Fig. 2. The hierarchic relationship in the organization of morphological entities below cells. For each entity its principal part is recognized as being made by a grouping of entities hierarchically inferior to it. The secondary part which corresponds to a kind of environment for the principal part usually surrounds the principal part.
Having recognized this pattern of organization for lower entities, we went on to determine whether it remains the same for higher entities. It could be seen that groups of cells, along with interstitial formations and fluids around them serving as secondary part, create the tissue as a new hierarchically superior entity. Indeed, a proper boundary formation morphologically limits and conceptually defines the new entity. The interstitial fluids are separated by a continuous endothelium limiting the lymphatic spaces as a system closed toward the intercellular spaces. Under these circumstances, the lymphatic endothelium serves as the corresponding boundary formation that limits the tissue entity. Several tissues grouped together, playing the role of the principal part, bind the lymph, as secondary part, to form the organ, as a new hierarchic entity. Lymphatic vessels and connective tissues represent the organ's boundary formations. Furthermore, organs grouped together, with blood as secondary part, form the entity called the organism. (Fig. 3)

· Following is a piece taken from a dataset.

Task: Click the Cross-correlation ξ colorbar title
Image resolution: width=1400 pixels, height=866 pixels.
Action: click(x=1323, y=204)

Does the same pattern apply for entities hierarchically inferior to chromomeres? For these lower entities, morphological information to define the relationship between principal and secondary parts is unavailable for the moment. Until electron microscopy and other means provide such data, we are obliged to find other criteria to indicate which, in these hierarchic entities, is principal and which secondary part. We have considered electrical characteristics of the constituents as criteria for identifying their role in the hierarchic organization of biological entities below chromomeres.

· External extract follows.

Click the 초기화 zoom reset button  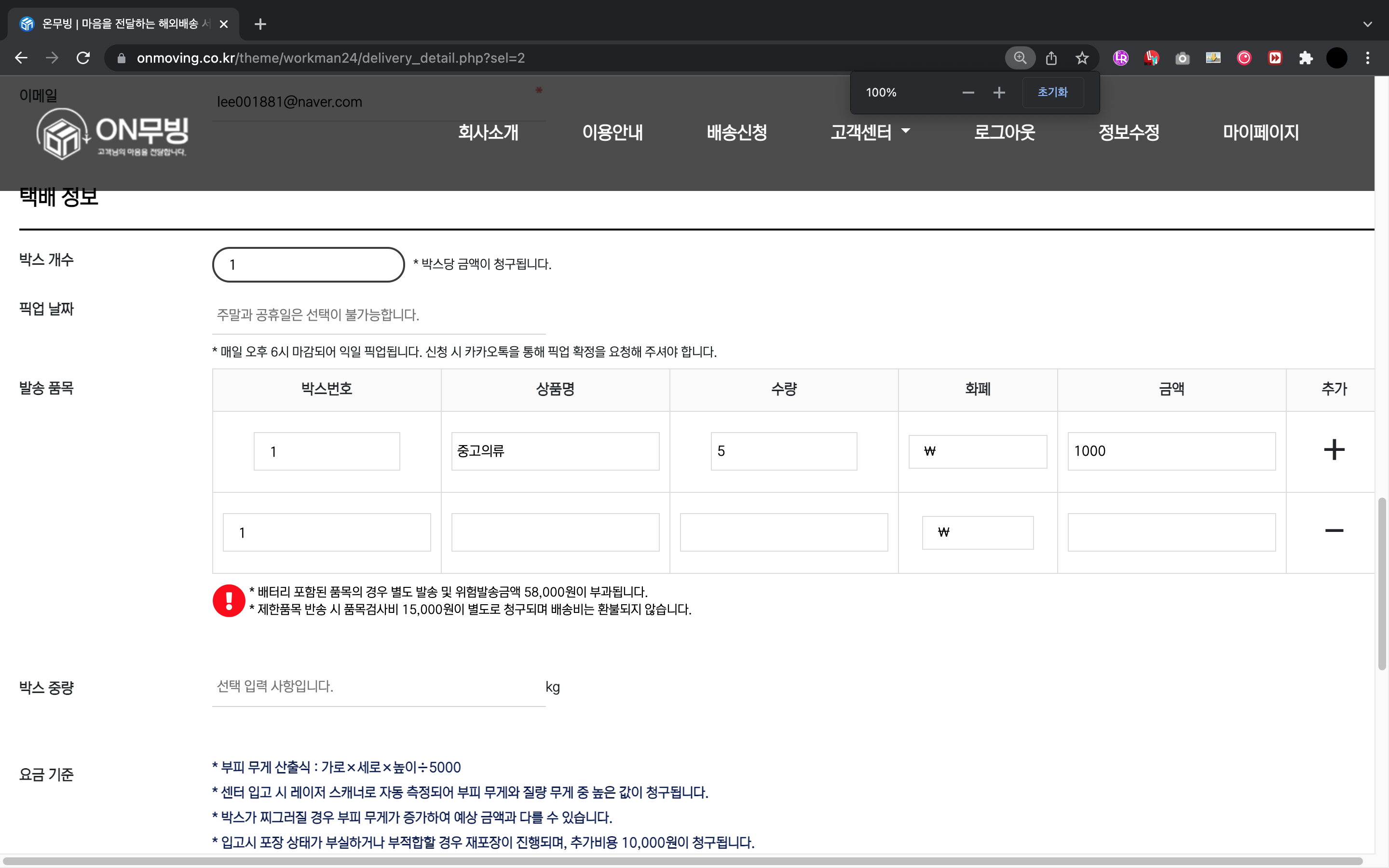click(1052, 93)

Fig. 3. The oganization above the cells. The hierarchic pattern of the organization in general is recognized also in the organization above the cells. Tissues, organs, organism are seen to represent hierarchic entities, each one being made by a principal part formed by the grouping of entities hierarchically immediately inferior to it. The principal part is bound to a secondary part characteristic for each entity. This secondary part would correspond to the proper environment in which the entities forming the principal part, have evolved.